Stored data

--------------------------------

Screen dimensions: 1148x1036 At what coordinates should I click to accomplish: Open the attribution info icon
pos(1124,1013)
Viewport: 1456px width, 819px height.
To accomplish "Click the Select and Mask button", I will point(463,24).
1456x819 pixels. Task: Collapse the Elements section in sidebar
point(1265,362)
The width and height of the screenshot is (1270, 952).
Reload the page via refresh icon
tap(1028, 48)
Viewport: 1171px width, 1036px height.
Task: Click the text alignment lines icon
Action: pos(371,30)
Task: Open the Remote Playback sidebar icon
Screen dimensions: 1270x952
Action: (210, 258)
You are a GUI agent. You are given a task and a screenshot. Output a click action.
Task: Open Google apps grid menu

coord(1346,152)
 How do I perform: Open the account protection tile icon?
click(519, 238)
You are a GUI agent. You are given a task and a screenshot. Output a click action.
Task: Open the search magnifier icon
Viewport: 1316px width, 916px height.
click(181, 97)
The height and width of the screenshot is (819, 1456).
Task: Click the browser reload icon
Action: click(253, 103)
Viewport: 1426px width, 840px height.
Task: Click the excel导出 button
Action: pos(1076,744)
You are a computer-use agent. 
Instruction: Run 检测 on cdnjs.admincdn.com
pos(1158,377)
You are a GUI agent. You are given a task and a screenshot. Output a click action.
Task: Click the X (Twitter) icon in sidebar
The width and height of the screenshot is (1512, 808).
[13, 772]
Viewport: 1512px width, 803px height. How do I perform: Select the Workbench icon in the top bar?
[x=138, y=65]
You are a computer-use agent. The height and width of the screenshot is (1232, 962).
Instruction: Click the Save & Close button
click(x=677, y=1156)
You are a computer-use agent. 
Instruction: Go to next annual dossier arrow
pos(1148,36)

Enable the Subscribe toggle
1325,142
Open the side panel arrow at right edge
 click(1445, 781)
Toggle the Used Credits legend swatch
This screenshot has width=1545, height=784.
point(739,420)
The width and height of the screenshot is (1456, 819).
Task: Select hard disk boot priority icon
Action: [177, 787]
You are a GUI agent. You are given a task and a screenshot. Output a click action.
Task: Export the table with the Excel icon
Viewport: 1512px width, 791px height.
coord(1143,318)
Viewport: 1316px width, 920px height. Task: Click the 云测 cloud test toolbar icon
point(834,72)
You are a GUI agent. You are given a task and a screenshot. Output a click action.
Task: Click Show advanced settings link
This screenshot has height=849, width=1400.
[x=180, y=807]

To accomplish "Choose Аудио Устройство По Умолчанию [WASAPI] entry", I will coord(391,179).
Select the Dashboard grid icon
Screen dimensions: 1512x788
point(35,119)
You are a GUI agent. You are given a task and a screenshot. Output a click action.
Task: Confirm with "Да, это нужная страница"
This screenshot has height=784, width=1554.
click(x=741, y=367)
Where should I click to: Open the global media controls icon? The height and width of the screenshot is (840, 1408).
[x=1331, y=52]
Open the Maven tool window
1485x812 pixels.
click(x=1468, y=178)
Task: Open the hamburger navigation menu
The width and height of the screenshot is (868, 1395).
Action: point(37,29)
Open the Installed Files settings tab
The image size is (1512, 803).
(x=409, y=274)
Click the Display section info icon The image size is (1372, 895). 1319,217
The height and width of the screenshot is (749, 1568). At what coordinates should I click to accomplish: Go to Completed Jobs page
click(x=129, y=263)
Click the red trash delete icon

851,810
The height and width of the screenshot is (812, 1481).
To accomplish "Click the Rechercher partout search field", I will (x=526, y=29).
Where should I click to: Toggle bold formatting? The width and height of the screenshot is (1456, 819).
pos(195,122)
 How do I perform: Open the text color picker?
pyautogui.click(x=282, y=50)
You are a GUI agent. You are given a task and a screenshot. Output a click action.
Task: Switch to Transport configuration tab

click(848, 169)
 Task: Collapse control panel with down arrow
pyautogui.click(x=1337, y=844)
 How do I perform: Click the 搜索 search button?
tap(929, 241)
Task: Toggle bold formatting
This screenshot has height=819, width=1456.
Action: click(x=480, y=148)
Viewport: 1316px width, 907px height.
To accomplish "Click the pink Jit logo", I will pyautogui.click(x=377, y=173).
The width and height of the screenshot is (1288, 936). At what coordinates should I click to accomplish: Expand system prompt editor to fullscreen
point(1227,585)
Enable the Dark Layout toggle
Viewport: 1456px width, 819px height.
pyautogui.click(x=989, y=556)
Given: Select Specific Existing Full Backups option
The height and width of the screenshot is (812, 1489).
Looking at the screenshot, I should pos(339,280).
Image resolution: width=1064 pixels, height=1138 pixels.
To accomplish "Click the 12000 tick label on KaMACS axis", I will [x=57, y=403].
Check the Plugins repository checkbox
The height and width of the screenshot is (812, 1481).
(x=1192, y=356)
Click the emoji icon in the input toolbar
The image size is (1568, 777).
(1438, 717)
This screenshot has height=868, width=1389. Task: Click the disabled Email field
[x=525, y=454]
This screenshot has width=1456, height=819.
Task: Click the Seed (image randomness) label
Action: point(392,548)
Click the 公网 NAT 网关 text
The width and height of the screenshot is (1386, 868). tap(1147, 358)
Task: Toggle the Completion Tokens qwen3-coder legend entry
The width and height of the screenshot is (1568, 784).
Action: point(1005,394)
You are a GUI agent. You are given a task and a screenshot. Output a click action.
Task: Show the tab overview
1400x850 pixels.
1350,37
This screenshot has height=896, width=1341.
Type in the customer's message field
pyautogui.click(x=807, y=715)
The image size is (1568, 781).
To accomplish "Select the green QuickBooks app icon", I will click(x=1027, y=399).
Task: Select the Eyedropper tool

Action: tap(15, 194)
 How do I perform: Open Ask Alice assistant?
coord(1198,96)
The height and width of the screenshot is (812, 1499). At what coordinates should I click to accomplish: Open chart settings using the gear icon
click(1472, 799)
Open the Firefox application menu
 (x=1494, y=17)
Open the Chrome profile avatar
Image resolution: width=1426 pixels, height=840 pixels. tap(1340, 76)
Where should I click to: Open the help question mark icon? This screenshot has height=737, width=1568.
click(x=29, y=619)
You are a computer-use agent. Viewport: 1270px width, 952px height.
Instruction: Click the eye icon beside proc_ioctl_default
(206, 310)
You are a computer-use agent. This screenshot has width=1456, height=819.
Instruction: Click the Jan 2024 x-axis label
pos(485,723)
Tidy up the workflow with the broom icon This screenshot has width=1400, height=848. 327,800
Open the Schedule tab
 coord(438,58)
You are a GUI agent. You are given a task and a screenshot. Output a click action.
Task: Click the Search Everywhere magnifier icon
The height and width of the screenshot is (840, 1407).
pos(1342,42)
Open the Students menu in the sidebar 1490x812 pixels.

--------------------------------

Exercise: Each line of the entries holding the string "Show" should be found and copied.

Response box:
Task: Click Show advanced settings link
Task: Show the tab overview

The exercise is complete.